- PROVIDED PASSAGE -
--------
With memories like that and the NHL’s Collective Bargaining Agreement with the NHLPA expiring after this season, some are already getting nervous about how things will go this year and over the summer. After all, those wounds for NHL fans run deep and are all too fresh in our minds. Seeing the NBA go through what the NHL did just six years ago gives us reason to pause and hope there won’t be a repeat of that disaster.

One guy who isn’t worried about things is Boston Bruins players representative Daniel Paille. Paille might be new to the leadership position, but he says that the players remember what went down before and see how the NBA struggles are affecting their league and how they can’t follow the same path.

“We’re one year away, so we’re in the same position where we’re going to have to make a decision, but I feel confident [of avoiding another lockout],” Paille added.

Paille believes both the players and owners understand that the league can’t afford to have another stoppage after working so hard over the last six years to overcome the damage of the last lockout. Still, negotiations are likely to be contentious as player salaries have continued to rise despite the implementation of a hard salary cap.
--------
- Text and item location entries -
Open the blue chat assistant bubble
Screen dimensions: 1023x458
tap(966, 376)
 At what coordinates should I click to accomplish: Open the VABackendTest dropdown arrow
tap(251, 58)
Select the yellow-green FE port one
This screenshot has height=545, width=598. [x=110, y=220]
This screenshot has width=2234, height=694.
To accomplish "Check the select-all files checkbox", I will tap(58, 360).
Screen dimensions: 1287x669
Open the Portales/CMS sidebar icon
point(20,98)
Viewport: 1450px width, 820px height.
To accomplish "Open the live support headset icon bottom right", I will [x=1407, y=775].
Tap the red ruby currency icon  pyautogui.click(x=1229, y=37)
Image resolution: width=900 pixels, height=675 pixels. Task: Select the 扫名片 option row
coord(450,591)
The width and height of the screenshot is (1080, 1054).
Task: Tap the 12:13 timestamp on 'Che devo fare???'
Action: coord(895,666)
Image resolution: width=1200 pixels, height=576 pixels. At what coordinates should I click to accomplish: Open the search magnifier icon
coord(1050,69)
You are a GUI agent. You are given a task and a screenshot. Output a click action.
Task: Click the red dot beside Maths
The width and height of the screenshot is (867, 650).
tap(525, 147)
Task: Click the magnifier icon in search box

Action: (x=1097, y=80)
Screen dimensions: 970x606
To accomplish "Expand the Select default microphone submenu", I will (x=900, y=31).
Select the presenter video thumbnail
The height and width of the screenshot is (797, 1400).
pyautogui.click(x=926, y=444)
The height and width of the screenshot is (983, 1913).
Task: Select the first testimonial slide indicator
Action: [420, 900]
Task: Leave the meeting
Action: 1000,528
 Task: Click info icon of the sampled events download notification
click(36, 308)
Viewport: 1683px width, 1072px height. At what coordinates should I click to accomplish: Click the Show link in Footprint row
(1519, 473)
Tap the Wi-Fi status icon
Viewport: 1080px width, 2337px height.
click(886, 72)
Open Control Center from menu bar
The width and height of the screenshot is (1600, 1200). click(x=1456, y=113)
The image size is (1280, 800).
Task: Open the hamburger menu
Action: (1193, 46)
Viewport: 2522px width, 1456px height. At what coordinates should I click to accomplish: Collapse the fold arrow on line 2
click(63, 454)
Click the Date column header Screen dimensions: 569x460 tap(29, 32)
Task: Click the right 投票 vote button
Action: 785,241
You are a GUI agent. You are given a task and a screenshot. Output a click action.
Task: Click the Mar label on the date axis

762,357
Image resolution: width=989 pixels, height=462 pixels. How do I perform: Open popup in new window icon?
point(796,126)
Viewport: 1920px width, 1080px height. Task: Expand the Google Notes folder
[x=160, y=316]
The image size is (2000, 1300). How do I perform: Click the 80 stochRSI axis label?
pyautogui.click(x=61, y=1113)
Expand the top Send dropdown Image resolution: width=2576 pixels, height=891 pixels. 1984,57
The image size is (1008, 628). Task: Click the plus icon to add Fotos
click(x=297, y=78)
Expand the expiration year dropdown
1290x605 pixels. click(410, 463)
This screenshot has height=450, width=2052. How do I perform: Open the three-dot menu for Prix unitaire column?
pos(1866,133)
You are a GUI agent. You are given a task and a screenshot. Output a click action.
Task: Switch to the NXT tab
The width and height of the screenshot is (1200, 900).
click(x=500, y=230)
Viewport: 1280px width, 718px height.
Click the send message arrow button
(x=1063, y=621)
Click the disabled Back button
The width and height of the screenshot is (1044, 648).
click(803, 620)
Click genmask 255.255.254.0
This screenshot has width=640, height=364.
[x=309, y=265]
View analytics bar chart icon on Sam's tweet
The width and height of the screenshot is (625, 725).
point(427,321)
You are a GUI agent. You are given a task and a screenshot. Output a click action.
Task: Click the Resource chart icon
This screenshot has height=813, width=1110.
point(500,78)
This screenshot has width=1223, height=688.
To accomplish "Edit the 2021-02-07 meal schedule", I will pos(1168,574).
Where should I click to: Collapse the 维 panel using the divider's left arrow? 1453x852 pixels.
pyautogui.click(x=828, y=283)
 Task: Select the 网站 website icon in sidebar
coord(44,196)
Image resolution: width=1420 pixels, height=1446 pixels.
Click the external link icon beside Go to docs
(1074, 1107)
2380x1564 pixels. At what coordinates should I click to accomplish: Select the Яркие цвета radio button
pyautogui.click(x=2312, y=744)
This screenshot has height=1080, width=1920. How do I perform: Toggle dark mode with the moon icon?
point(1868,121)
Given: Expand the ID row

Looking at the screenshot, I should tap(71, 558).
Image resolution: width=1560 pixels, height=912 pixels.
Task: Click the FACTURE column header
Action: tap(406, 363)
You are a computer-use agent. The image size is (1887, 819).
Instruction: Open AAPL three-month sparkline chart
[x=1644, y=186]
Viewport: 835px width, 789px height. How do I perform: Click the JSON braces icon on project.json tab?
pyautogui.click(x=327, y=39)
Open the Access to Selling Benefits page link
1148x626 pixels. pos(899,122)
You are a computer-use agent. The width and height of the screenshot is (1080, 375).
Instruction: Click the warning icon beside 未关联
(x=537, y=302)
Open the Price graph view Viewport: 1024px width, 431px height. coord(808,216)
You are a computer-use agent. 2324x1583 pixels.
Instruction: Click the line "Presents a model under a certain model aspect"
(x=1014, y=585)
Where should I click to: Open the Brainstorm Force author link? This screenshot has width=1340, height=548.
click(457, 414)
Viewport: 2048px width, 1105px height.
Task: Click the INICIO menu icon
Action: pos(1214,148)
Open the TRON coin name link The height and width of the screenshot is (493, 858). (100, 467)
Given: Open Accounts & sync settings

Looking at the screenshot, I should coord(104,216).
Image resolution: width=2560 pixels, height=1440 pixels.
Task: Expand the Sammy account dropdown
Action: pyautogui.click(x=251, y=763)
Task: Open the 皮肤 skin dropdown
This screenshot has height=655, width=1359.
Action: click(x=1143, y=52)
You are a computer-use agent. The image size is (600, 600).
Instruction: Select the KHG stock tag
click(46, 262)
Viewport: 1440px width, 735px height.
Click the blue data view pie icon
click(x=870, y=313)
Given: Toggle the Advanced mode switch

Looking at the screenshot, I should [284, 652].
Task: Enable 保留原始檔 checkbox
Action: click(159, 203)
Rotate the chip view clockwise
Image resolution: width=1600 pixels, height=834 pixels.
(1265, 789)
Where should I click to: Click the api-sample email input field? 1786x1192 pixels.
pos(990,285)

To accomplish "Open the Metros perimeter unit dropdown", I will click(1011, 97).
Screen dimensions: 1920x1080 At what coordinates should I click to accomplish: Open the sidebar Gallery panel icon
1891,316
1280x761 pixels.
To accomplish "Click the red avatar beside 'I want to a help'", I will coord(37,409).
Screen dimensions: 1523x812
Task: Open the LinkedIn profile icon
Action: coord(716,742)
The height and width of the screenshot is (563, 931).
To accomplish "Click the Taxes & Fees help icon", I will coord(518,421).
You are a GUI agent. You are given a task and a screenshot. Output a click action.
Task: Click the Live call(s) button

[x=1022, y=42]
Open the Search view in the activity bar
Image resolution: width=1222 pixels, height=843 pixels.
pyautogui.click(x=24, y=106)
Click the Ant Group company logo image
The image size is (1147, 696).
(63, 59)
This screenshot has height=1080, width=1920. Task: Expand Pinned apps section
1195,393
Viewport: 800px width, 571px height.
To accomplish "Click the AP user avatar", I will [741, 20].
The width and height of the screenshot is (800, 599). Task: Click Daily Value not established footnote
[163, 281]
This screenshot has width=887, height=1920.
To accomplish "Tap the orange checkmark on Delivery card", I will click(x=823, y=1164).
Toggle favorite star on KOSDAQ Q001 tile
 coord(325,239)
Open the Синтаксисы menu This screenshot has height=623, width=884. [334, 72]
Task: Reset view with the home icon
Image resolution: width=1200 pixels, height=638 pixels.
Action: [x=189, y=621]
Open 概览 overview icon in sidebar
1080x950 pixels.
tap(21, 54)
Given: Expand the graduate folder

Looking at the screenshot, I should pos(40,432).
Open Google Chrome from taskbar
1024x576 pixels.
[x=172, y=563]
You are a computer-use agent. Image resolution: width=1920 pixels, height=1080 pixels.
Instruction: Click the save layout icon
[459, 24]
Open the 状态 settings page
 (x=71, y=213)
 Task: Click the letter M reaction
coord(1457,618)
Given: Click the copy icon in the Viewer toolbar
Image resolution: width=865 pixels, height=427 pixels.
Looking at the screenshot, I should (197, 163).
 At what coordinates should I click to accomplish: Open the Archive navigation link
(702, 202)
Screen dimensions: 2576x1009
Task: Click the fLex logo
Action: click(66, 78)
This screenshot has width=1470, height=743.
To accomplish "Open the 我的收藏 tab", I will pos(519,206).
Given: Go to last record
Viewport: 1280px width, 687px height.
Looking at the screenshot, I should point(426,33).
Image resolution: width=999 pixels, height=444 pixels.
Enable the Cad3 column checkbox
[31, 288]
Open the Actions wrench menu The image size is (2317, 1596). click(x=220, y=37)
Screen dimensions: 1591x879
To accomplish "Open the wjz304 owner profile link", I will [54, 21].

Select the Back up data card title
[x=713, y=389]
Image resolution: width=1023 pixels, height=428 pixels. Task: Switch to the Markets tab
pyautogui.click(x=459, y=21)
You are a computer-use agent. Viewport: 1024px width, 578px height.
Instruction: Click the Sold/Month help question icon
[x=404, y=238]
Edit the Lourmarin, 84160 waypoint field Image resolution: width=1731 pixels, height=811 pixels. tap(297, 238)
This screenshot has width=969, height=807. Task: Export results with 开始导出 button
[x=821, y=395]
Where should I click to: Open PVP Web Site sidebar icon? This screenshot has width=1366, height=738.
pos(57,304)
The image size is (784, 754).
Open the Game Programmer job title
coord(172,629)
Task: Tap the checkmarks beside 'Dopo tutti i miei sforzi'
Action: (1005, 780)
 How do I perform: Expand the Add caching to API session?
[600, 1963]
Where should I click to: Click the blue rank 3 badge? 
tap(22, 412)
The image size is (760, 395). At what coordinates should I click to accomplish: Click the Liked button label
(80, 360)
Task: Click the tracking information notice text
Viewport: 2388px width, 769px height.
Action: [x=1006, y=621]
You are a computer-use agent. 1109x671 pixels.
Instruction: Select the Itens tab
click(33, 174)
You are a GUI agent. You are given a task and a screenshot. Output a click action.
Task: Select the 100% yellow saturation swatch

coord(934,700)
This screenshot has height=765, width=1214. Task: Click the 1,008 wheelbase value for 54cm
--------
- STATED TASK 1 -
Reproduce the part of the NHL passage that begins at the words "One guy who" and ends after the words "the same path.".
- STATED TASK 2 -
Render the entries from the line containing "VABackendTest dropdown arrow" through the line containing "Action: coord(895,666)", both included, as a JSON list of strings with one string per line and blank lines omitted.
The NHL passage and the entries are unrelated to each other.

- FULL SOLUTION 1 -
One guy who isn’t worried about things is Boston Bruins players representative Daniel Paille. Paille might be new to the leadership position, but he says that the players remember what went down before and see how the NBA struggles are affecting their league and how they can’t follow the same path.

- FULL SOLUTION 2 -
[
  " At what coordinates should I click to accomplish: Open the VABackendTest dropdown arrow",
  "tap(251, 58)",
  "Select the yellow-green FE port one",
  "This screenshot has height=545, width=598. [x=110, y=220]",
  "This screenshot has width=2234, height=694.",
  "To accomplish \"Check the select-all files checkbox\", I will tap(58, 360).",
  "Screen dimensions: 1287x669",
  "Open the Portales/CMS sidebar icon",
  "point(20,98)",
  "Viewport: 1450px width, 820px height.",
  "To accomplish \"Open the live support headset icon bottom right\", I will [x=1407, y=775].",
  "Tap the red ruby currency icon  pyautogui.click(x=1229, y=37)",
  "Image resolution: width=900 pixels, height=675 pixels. Task: Select the 扫名片 option row",
  "coord(450,591)",
  "The width and height of the screenshot is (1080, 1054).",
  "Task: Tap the 12:13 timestamp on 'Che devo fare???'",
  "Action: coord(895,666)"
]